=== Begin Enclosure ===

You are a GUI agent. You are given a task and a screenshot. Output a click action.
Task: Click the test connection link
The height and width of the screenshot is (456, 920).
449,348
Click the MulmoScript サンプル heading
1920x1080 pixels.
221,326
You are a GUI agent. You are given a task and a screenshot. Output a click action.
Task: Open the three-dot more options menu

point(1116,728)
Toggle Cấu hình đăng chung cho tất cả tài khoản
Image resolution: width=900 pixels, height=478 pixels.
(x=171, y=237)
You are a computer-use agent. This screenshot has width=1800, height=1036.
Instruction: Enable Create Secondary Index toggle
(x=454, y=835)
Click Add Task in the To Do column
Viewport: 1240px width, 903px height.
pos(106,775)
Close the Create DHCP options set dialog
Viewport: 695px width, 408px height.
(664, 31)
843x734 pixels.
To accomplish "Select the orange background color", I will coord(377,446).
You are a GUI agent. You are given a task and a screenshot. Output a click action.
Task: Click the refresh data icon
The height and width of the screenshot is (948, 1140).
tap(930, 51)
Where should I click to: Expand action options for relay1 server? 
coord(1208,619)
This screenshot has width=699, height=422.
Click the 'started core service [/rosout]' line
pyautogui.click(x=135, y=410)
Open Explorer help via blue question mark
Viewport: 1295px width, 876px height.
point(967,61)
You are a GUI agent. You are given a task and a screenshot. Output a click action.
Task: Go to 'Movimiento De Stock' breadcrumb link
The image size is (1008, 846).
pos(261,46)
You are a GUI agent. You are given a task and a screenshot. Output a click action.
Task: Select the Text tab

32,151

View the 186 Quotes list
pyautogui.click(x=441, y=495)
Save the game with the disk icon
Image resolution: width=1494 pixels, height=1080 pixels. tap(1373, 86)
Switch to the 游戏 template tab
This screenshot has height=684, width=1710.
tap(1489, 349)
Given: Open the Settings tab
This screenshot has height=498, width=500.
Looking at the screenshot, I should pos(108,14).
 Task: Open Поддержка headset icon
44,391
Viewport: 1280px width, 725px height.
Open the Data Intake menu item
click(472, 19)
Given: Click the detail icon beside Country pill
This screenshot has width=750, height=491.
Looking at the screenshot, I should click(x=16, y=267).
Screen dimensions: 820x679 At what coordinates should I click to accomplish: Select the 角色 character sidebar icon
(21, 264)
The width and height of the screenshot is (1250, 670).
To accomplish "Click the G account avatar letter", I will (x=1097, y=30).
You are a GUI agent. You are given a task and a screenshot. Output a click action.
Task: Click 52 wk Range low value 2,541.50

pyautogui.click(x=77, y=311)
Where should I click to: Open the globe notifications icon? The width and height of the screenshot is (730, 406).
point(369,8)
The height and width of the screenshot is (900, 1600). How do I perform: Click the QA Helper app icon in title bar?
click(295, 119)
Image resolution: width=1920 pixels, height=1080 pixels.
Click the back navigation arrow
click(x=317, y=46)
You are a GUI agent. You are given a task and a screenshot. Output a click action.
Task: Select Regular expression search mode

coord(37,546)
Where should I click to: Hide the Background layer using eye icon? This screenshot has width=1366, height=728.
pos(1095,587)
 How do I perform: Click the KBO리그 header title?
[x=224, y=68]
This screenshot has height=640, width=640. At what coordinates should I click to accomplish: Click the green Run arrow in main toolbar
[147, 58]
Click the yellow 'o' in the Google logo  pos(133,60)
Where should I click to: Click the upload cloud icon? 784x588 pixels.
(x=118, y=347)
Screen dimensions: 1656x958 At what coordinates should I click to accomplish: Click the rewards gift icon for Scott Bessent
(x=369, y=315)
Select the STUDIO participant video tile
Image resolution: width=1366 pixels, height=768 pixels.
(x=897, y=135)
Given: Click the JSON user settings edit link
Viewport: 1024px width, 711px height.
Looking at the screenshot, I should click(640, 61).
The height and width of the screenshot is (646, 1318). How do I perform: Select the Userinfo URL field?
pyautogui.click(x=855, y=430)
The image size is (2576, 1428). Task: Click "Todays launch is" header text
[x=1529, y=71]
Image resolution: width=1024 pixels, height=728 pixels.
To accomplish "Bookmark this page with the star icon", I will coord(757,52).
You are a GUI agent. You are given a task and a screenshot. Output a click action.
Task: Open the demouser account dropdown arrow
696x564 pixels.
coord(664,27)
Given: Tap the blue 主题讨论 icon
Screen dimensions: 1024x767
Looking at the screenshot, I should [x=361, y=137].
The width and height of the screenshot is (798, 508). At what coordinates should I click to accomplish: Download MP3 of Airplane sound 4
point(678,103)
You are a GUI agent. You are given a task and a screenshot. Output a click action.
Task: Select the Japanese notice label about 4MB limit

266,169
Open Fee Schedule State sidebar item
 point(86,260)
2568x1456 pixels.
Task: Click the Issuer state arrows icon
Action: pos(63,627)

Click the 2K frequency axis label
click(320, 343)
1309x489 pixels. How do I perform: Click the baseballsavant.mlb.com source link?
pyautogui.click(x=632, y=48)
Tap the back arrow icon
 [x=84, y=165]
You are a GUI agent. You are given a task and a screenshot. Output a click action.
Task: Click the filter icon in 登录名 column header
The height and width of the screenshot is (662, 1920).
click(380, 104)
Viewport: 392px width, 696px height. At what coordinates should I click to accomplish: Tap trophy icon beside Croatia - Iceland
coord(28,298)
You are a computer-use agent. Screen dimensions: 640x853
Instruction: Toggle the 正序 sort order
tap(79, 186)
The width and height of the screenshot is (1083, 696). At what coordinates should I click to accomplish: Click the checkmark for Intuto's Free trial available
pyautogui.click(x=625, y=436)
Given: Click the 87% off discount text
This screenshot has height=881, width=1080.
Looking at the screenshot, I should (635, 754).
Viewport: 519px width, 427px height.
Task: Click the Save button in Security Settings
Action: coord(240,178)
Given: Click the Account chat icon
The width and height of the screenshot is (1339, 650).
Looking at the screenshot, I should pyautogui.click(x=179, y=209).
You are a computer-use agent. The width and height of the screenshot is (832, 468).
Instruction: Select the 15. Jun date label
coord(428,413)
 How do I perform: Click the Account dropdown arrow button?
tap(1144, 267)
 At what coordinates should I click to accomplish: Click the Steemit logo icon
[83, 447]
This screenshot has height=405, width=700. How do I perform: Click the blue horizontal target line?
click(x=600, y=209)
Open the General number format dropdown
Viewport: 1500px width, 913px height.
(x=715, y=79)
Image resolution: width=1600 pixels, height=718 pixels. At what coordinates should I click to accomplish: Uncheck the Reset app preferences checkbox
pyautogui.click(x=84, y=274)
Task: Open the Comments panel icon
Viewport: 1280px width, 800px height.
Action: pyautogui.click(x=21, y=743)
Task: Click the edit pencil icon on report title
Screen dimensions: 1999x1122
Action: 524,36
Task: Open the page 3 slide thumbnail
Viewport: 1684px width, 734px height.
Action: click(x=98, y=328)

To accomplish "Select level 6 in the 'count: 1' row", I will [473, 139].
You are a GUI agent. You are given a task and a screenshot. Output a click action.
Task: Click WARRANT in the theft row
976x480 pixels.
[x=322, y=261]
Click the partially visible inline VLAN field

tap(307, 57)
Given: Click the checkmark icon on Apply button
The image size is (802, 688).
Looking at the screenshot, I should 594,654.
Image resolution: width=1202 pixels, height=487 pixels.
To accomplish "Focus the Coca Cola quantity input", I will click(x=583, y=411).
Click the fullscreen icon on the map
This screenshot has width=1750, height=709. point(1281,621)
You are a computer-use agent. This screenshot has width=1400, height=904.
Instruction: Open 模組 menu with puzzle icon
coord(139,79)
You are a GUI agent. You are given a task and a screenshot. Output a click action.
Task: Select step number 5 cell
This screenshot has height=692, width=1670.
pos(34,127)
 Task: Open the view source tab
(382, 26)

=== End Enclosure ===

» **TASK DETAILS**: Reproduce each line of the data containing the word "number".

» **COMPLETED TASK**:
Open the General number format dropdown
Task: Select step number 5 cell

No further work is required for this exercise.